The Helmets to Hardhats program is unique in that it was created with the singular intent of helping National Guard, Reservists and transitioning active-duty military members connect to career opportunities in the construction industry, one of the last bastions of solid middle-class wages for working Americans. Helmets to Hardhats recognizes this and is committed to placing veterans in careers that provide family-supporting wages, good benefits and a decent chance at realizing the American dream.

Helmets to Hardhats helps match vets and soon-to-be vets with apprenticeship and training programs offered by the BCTD’s 15 unions. Veterans can use their GI Bill education benefits as they complete the certified apprentice programs.

Recently, the group launched the Wounded Warriors program to help veterans with service-related disabilities find meaningful career paths in the construction industry. Among the information and tools provided, the Wounded Warrior program lists career opportunities that employers have specifically identified as potentially suitable for veterans with disabilities.

Navy veteran Mark Young, now a member of the Insulators (AWIU) Local 6, took part in the Helmets to Hardhats apprenticeship program, and says it

seemed like the perfect way for me to get into the building and construction trades while using my military experience as an added bonus.

Military veterans make ideal candidates for apprenticeship in the construction industry, according to Helmets to Hardhats, because it makes economic sense to leverage military training in apprenticeship programs for former members of our armed forces whose service to our country should provide them with strong job opportunities.

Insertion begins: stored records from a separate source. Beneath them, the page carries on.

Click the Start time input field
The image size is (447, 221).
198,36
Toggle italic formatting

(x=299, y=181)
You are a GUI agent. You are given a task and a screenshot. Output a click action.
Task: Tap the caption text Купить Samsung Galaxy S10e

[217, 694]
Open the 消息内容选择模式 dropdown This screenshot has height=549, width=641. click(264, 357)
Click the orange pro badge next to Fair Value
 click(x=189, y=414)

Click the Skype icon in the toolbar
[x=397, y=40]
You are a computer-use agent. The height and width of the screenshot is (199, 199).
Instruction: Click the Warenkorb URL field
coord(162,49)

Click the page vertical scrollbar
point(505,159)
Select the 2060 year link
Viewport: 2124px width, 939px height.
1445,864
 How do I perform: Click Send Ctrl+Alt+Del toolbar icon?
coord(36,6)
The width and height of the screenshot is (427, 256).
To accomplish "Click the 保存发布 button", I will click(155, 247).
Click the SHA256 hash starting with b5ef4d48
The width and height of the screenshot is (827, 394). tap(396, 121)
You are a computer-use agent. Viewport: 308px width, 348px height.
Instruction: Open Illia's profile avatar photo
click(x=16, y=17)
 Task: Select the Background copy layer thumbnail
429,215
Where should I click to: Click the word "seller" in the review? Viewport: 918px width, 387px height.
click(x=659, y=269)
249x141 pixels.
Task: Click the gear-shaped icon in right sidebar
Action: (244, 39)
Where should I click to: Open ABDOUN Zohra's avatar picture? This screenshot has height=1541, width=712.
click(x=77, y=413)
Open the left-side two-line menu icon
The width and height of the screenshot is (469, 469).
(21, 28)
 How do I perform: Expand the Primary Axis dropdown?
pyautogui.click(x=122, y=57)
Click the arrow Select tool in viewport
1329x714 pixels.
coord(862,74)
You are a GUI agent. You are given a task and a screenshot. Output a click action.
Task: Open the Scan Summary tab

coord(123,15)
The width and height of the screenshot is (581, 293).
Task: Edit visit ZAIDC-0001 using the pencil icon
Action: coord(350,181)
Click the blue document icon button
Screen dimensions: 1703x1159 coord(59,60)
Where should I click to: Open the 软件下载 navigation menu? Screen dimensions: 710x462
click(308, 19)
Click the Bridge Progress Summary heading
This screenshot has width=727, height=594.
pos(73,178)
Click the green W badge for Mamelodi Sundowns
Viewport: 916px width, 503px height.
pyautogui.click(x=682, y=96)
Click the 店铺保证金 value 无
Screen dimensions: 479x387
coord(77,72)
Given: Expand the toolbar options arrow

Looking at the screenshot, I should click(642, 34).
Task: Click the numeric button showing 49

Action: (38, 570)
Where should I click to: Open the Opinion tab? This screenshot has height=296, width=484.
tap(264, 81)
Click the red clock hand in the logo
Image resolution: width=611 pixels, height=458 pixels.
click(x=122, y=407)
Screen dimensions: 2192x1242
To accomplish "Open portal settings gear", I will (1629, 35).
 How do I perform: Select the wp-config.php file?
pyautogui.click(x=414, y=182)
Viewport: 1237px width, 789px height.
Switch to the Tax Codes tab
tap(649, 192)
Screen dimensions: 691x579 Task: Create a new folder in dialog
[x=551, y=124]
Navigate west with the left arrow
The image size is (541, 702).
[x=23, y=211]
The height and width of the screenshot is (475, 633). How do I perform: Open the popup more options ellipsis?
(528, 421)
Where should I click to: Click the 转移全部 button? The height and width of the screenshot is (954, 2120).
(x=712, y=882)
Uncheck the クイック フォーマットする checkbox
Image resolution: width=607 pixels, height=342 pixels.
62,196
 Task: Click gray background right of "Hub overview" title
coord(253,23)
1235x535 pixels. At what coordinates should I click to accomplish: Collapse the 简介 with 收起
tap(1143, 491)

The program is run by the Center for Military Recruitment, Assessment, and Veterans Employment, a labor management committee created by the BCTD and employer associations. It is funded by the U.S. Department of Defense. In April, President-elect Barack Obama told the BCTD legislative conference:

I applaud your partnership with Helmets to Hardhats. I believe we have a responsibility to serve our soldiers as well as they’re serving us, and by helping make sure they have the skills to work in the trades when they come home, you’re living up to that responsibility. As president, I’ll support funding for this critical program.

Former Marine Corps radio operator Patrick Morgan, who served two tours in Iraq, is now an apprentice with Iron Workers Local 3 in Pittsburgh. He heard about the program before he was discharged and told the Pittsburgh Tribune-Review:

It sounded like something I really wanted to do….I’m learning a lot and they’ve been nothing but good to me.

For more information, visit the Helmets to Hardhats website here. For veterans with service-connected disabilities, visit the program’s Wounded Warrior section.

A huge shout out to retired UA Local 638 Steamfitter Gene Jackson for all he does in spreading awareness about the Wounded Warriors Project, and for making sure these men and women coming back are not forgotten.